The code review history (preserved in GitHub PR comments) documented the team's thinking, including the data coding bug that Devon caught.
The README gave the engineering team a clear starting point for understanding the project.

What Could Have Been Better

No automated tests. The team had one test file (test_features.py) but it contained only two tests. The engineering team wanted comprehensive tests before deploying the model.
Inconsistent notebook quality. Some notebooks had rich Markdown narration (Lin's visualizations). Others were bare code with cryptic variable names (early notebooks from week 1). The team wished they had enforced notebook narrative standards from the start.
Data documentation was thin. The README explained how to run the code but not how the data was structured, what each column meant, or what the business rules were (e.g., "a member is considered 'at risk' if they have not completed a wellness check by October 1").
No versioned data. The data was stored on a shared drive with no versioning. When the marketing team updated member records mid-project, the data changed without notice, and the team could not go back to the version they had originally analyzed.

Reflections from the Team

After the project, Priya asked each team member: "What was the most valuable practice we used?"

Marcus: "Pull requests and code review, without question. Devon caught the data coding bug that would have invalidated the entire analysis. One pair of fresh eyes saved us weeks of rework."

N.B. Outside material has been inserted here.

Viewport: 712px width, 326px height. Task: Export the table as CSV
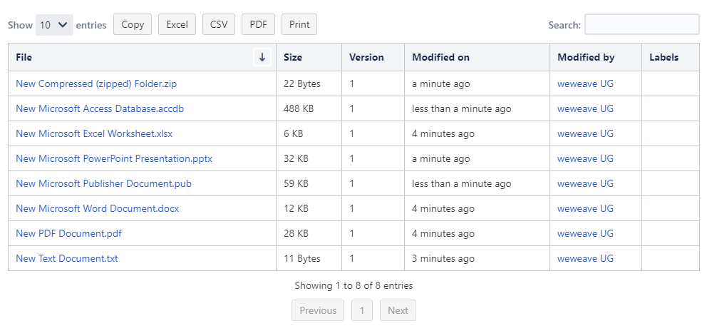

Lin: "The requirements.txt. I know it sounds basic, but before this project, I had never pinned my dependencies. I can not count the number of times I've been unable to reproduce my own results because a library updated."

Devon: "Honestly, just learning git. Before this project, I had never used version control. I was the 'analysis_final_FINAL_v3' person. Now I cannot imagine working without it. The ability to go back to any previous state of the project is like a superpower."

Priya: "The CONTRIBUTING.md. Having our conventions written down meant we did not waste time debating style choices. When someone asked 'how should I name this branch?', the answer was in the document. When someone forgot to set a random seed, the document was the reference, not a person's opinion."

Discussion Questions

Devon, the least experienced team member, caught the most significant bug during code review. What does this tell you about the value of diverse perspectives in code review? Should junior team members always review senior team members' code?
The team's biggest gap was the lack of automated tests. Why are tests important for data science projects, and how do they differ from tests in traditional software engineering?
Priya used an absolute file path that broke on Marcus's machine. This is one of the most common reproducibility failures. Why do you think people keep making this mistake, even experienced data scientists?
The team wished they had versioned their data. For large datasets that change frequently, what strategies could they use? (Hint: think about DVC, database snapshots, or data lakes.)
Think about a group project you have worked on (in any context). What collaboration problems did you experience? Which of the practices from this case study would have helped?
Marcus spent 30 minutes teaching Devon the git basics. Some teams argue that training time is "wasted" when there is a deadline. How would you make the case that investing in tool training saves time in the long run?